### Your goal
Which of the lines below contain the string "chevron"? Copy each one.

_ _ _ _

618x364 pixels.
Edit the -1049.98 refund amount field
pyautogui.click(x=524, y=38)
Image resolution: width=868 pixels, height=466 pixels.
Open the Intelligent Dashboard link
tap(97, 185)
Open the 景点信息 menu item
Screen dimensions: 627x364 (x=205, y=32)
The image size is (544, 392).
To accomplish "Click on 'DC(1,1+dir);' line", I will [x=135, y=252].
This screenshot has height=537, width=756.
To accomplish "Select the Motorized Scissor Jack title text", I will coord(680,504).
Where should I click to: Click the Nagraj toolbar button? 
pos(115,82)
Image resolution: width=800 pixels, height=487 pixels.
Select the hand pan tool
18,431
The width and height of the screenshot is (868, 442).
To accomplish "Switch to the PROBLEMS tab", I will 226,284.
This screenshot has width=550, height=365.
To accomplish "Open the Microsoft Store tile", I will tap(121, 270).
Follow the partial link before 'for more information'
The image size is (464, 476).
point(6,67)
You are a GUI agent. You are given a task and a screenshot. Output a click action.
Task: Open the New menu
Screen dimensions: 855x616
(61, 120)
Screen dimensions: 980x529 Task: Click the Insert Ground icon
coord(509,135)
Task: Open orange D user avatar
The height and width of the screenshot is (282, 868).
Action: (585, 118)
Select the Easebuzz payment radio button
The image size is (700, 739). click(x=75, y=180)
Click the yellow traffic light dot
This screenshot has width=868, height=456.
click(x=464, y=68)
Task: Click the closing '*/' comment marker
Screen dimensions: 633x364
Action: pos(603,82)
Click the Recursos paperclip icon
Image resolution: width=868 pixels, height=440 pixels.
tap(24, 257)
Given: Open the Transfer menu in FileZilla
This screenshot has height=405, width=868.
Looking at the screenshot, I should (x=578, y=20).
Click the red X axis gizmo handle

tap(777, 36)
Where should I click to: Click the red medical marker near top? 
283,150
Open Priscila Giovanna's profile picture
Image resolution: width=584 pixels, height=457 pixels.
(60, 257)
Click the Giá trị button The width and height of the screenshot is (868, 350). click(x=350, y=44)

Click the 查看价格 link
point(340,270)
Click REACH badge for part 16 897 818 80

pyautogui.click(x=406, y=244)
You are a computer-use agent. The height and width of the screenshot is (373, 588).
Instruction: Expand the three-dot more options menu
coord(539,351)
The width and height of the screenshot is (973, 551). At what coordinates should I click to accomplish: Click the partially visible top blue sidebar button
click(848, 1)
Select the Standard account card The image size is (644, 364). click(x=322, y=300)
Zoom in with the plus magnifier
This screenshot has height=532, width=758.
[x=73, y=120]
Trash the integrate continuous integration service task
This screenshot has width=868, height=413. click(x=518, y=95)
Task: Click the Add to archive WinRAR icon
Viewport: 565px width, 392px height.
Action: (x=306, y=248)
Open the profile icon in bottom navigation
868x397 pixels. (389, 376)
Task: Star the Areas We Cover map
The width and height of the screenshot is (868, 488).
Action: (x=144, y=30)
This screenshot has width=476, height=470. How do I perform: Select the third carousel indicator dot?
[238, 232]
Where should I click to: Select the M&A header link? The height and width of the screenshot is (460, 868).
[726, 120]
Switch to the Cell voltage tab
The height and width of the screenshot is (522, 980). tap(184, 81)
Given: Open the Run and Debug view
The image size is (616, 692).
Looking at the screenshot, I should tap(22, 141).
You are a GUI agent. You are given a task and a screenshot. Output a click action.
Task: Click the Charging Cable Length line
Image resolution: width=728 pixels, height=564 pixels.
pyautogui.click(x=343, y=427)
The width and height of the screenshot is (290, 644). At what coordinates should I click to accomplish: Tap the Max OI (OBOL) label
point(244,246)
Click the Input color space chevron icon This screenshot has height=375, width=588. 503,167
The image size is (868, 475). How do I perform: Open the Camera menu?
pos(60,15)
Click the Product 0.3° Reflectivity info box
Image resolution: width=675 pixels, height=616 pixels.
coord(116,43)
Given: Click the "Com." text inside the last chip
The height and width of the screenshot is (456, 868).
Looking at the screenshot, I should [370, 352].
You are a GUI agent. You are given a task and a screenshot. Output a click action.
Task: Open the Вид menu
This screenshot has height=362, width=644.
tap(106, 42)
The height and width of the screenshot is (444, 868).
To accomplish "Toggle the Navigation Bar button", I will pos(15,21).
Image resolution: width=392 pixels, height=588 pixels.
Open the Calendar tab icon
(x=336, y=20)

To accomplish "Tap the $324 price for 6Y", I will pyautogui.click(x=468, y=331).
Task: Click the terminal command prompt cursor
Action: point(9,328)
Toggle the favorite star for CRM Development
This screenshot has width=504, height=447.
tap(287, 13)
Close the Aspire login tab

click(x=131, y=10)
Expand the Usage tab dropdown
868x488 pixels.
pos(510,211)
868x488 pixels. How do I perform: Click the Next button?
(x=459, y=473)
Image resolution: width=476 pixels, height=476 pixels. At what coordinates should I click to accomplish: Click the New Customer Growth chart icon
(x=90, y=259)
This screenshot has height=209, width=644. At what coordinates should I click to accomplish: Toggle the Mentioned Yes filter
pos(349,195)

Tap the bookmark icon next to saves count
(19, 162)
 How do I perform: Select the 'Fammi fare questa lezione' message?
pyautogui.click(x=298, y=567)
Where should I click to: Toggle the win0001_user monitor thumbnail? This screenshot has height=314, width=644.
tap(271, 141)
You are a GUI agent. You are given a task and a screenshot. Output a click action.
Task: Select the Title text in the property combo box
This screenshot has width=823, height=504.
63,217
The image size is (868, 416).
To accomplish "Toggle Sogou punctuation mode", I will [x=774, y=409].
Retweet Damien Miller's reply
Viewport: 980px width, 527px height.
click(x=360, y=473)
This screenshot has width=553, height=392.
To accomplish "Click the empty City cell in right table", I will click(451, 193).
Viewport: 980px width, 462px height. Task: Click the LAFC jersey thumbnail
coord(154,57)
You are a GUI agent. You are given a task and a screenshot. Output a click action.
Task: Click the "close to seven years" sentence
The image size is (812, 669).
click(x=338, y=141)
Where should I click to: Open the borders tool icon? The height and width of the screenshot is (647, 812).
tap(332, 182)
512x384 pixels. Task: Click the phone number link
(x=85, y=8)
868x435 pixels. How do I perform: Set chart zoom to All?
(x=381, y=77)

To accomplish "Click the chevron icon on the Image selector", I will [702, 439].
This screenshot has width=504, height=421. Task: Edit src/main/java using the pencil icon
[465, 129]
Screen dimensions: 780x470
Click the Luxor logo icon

_ _ _ _

### Response to the exercise
Click the Input color space chevron icon This screenshot has height=375, width=588. 503,167
To accomplish "Click the chevron icon on the Image selector", I will [702, 439].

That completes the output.